▶ [What you are asked to do] Write the records out once more, exactly as they appear below.

▶ [Material for this task]
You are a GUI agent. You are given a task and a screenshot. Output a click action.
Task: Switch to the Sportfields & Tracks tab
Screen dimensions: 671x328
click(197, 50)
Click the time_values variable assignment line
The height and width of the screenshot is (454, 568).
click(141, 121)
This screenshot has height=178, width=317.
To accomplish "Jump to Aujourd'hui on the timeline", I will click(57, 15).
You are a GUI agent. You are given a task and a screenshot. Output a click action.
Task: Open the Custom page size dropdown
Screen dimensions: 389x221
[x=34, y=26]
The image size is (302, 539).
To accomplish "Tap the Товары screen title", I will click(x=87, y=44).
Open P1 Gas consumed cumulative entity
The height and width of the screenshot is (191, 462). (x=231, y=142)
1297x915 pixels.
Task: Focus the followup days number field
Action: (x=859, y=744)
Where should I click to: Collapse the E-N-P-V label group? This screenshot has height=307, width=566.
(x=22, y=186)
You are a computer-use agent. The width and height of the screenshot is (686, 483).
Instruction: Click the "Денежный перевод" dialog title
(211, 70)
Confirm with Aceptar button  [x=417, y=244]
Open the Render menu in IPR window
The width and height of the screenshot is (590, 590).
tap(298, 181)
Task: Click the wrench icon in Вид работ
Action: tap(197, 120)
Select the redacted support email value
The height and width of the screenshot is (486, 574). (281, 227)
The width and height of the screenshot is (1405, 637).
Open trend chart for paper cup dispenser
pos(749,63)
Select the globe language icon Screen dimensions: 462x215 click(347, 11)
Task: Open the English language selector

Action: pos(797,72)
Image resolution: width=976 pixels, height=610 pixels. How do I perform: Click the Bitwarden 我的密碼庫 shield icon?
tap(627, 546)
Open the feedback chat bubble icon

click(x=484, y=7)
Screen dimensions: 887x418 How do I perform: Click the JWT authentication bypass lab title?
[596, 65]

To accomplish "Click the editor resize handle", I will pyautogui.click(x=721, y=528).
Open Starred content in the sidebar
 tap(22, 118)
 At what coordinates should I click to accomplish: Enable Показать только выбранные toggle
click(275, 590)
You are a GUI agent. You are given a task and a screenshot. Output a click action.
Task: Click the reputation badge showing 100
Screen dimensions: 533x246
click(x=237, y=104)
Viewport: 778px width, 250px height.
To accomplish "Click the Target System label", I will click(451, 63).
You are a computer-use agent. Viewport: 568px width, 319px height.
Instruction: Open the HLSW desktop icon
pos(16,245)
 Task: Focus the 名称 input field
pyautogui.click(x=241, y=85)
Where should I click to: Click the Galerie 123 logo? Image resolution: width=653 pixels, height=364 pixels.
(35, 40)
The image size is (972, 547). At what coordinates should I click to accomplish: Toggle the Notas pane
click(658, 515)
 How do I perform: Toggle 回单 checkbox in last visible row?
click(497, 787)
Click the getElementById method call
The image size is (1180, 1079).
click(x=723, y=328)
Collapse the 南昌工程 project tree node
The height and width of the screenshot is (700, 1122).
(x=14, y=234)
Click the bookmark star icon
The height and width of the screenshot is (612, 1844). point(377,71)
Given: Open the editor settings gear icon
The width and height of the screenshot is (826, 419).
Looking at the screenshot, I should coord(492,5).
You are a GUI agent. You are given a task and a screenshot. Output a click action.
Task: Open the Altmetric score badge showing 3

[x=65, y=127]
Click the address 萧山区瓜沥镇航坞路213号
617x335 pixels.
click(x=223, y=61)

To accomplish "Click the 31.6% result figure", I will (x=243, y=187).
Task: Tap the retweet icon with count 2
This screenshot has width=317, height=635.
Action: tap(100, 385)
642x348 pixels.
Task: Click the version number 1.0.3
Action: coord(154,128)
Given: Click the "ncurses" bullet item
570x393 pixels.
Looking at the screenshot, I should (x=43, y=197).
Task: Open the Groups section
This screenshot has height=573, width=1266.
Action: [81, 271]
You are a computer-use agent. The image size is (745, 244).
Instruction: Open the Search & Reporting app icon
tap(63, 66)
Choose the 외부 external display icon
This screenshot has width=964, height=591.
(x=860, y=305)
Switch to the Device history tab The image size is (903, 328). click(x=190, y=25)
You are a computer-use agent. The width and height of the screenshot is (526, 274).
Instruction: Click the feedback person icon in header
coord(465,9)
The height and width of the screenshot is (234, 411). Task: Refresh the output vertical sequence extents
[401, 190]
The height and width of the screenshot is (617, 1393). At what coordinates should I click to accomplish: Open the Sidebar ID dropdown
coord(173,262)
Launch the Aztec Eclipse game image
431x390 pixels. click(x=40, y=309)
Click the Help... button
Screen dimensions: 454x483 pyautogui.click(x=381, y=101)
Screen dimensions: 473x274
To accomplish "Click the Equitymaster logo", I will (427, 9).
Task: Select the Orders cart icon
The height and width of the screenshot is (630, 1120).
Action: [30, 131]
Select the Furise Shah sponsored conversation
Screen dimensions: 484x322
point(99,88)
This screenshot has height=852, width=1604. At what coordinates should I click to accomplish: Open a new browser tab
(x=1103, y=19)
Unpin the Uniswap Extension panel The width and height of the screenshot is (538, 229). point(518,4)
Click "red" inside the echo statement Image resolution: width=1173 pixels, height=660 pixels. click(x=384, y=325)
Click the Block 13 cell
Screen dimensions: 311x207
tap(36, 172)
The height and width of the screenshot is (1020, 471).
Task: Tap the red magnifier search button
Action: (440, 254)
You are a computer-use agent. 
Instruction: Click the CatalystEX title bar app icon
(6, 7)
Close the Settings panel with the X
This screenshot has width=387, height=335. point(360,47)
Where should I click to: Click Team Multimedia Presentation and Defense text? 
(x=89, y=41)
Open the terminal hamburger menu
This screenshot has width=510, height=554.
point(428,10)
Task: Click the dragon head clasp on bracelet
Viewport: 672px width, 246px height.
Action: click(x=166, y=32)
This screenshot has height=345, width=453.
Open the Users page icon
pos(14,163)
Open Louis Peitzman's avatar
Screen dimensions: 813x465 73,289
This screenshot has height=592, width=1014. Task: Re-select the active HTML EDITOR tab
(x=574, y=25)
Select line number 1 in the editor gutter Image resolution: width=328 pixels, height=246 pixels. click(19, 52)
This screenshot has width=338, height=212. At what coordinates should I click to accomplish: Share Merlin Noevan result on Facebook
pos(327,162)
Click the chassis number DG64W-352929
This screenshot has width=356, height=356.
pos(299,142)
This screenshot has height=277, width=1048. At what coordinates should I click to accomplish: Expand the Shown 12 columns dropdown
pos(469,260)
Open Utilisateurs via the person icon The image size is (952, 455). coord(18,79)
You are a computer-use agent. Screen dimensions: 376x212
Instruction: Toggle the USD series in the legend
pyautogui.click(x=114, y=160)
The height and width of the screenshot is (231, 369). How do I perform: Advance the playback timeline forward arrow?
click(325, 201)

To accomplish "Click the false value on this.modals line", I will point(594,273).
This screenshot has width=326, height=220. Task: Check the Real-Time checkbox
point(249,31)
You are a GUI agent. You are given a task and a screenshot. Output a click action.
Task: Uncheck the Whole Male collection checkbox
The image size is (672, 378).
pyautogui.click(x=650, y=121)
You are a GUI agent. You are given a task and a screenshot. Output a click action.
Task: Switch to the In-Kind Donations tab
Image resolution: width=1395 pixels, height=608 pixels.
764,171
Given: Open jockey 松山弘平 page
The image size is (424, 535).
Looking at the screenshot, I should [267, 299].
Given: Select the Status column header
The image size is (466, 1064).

▶ [Answer to the problem]
You are a GUI agent. You are given a task and a screenshot. Output a click action.
Task: Switch to the Sportfields & Tracks tab
Screen dimensions: 671x328
click(197, 50)
Click the time_values variable assignment line
The height and width of the screenshot is (454, 568).
click(141, 121)
This screenshot has height=178, width=317.
To accomplish "Jump to Aujourd'hui on the timeline", I will click(57, 15).
You are a GUI agent. You are given a task and a screenshot. Output a click action.
Task: Open the Custom page size dropdown
Screen dimensions: 389x221
[x=34, y=26]
The image size is (302, 539).
To accomplish "Tap the Товары screen title", I will click(x=87, y=44).
Open P1 Gas consumed cumulative entity
The height and width of the screenshot is (191, 462). (x=231, y=142)
1297x915 pixels.
Task: Focus the followup days number field
Action: (x=859, y=744)
Where should I click to: Collapse the E-N-P-V label group? This screenshot has height=307, width=566.
(x=22, y=186)
You are a computer-use agent. The width and height of the screenshot is (686, 483).
Instruction: Click the "Денежный перевод" dialog title
(211, 70)
Confirm with Aceptar button  [x=417, y=244]
Open the Render menu in IPR window
The width and height of the screenshot is (590, 590).
tap(298, 181)
Task: Click the wrench icon in Вид работ
Action: tap(197, 120)
Select the redacted support email value
The height and width of the screenshot is (486, 574). (281, 227)
The width and height of the screenshot is (1405, 637).
Open trend chart for paper cup dispenser
pos(749,63)
Select the globe language icon Screen dimensions: 462x215 click(347, 11)
Task: Open the English language selector

Action: pos(797,72)
Image resolution: width=976 pixels, height=610 pixels. How do I perform: Click the Bitwarden 我的密碼庫 shield icon?
tap(627, 546)
Open the feedback chat bubble icon

click(x=484, y=7)
Screen dimensions: 887x418 How do I perform: Click the JWT authentication bypass lab title?
[596, 65]

To accomplish "Click the editor resize handle", I will pyautogui.click(x=721, y=528).
Open Starred content in the sidebar
 tap(22, 118)
 At what coordinates should I click to accomplish: Enable Показать только выбранные toggle
click(275, 590)
You are a GUI agent. You are given a task and a screenshot. Output a click action.
Task: Click the reputation badge showing 100
Screen dimensions: 533x246
click(x=237, y=104)
Viewport: 778px width, 250px height.
To accomplish "Click the Target System label", I will click(451, 63).
You are a computer-use agent. Viewport: 568px width, 319px height.
Instruction: Open the HLSW desktop icon
pos(16,245)
 Task: Focus the 名称 input field
pyautogui.click(x=241, y=85)
Where should I click to: Click the Galerie 123 logo? Image resolution: width=653 pixels, height=364 pixels.
(35, 40)
The image size is (972, 547). At what coordinates should I click to accomplish: Toggle the Notas pane
click(658, 515)
 How do I perform: Toggle 回单 checkbox in last visible row?
click(497, 787)
Click the getElementById method call
The image size is (1180, 1079).
click(x=723, y=328)
Collapse the 南昌工程 project tree node
The height and width of the screenshot is (700, 1122).
(x=14, y=234)
Click the bookmark star icon
The height and width of the screenshot is (612, 1844). point(377,71)
Given: Open the editor settings gear icon
The width and height of the screenshot is (826, 419).
Looking at the screenshot, I should coord(492,5).
You are a GUI agent. You are given a task and a screenshot. Output a click action.
Task: Open the Altmetric score badge showing 3

[x=65, y=127]
Click the address 萧山区瓜沥镇航坞路213号
617x335 pixels.
click(x=223, y=61)

To accomplish "Click the 31.6% result figure", I will (x=243, y=187).
Task: Tap the retweet icon with count 2
This screenshot has width=317, height=635.
Action: tap(100, 385)
642x348 pixels.
Task: Click the version number 1.0.3
Action: coord(154,128)
Given: Click the "ncurses" bullet item
570x393 pixels.
Looking at the screenshot, I should (x=43, y=197).
Task: Open the Groups section
This screenshot has height=573, width=1266.
Action: [81, 271]
You are a computer-use agent. The image size is (745, 244).
Instruction: Open the Search & Reporting app icon
tap(63, 66)
Choose the 외부 external display icon
This screenshot has width=964, height=591.
(x=860, y=305)
Switch to the Device history tab The image size is (903, 328). click(x=190, y=25)
You are a computer-use agent. The width and height of the screenshot is (526, 274).
Instruction: Click the feedback person icon in header
coord(465,9)
The height and width of the screenshot is (234, 411). Task: Refresh the output vertical sequence extents
[401, 190]
The height and width of the screenshot is (617, 1393). At what coordinates should I click to accomplish: Open the Sidebar ID dropdown
coord(173,262)
Launch the Aztec Eclipse game image
431x390 pixels. click(x=40, y=309)
Click the Help... button
Screen dimensions: 454x483 pyautogui.click(x=381, y=101)
Screen dimensions: 473x274
To accomplish "Click the Equitymaster logo", I will (427, 9).
Task: Select the Orders cart icon
The height and width of the screenshot is (630, 1120).
Action: [30, 131]
Select the Furise Shah sponsored conversation
Screen dimensions: 484x322
point(99,88)
This screenshot has height=852, width=1604. At what coordinates should I click to accomplish: Open a new browser tab
(x=1103, y=19)
Unpin the Uniswap Extension panel The width and height of the screenshot is (538, 229). point(518,4)
Click "red" inside the echo statement Image resolution: width=1173 pixels, height=660 pixels. click(x=384, y=325)
Click the Block 13 cell
Screen dimensions: 311x207
tap(36, 172)
The height and width of the screenshot is (1020, 471).
Task: Tap the red magnifier search button
Action: (440, 254)
You are a computer-use agent. 
Instruction: Click the CatalystEX title bar app icon
(6, 7)
Close the Settings panel with the X
This screenshot has width=387, height=335. point(360,47)
Where should I click to: Click Team Multimedia Presentation and Defense text? 
(x=89, y=41)
Open the terminal hamburger menu
This screenshot has width=510, height=554.
point(428,10)
Task: Click the dragon head clasp on bracelet
Viewport: 672px width, 246px height.
Action: click(x=166, y=32)
This screenshot has height=345, width=453.
Open the Users page icon
pos(14,163)
Open Louis Peitzman's avatar
Screen dimensions: 813x465 73,289
This screenshot has height=592, width=1014. Task: Re-select the active HTML EDITOR tab
(x=574, y=25)
Select line number 1 in the editor gutter Image resolution: width=328 pixels, height=246 pixels. click(19, 52)
This screenshot has width=338, height=212. At what coordinates should I click to accomplish: Share Merlin Noevan result on Facebook
pos(327,162)
Click the chassis number DG64W-352929
This screenshot has width=356, height=356.
pos(299,142)
This screenshot has height=277, width=1048. At what coordinates should I click to accomplish: Expand the Shown 12 columns dropdown
pos(469,260)
Open Utilisateurs via the person icon The image size is (952, 455). coord(18,79)
You are a computer-use agent. Screen dimensions: 376x212
Instruction: Toggle the USD series in the legend
pyautogui.click(x=114, y=160)
The height and width of the screenshot is (231, 369). How do I perform: Advance the playback timeline forward arrow?
click(325, 201)

To accomplish "Click the false value on this.modals line", I will point(594,273).
This screenshot has width=326, height=220. Task: Check the Real-Time checkbox
point(249,31)
You are a GUI agent. You are given a task and a screenshot. Output a click action.
Task: Uncheck the Whole Male collection checkbox
The image size is (672, 378).
pyautogui.click(x=650, y=121)
You are a GUI agent. You are given a task and a screenshot. Output a click action.
Task: Switch to the In-Kind Donations tab
Image resolution: width=1395 pixels, height=608 pixels.
764,171
Given: Open jockey 松山弘平 page
The image size is (424, 535).
Looking at the screenshot, I should [267, 299].
Given: Select the Status column header
The image size is (466, 1064).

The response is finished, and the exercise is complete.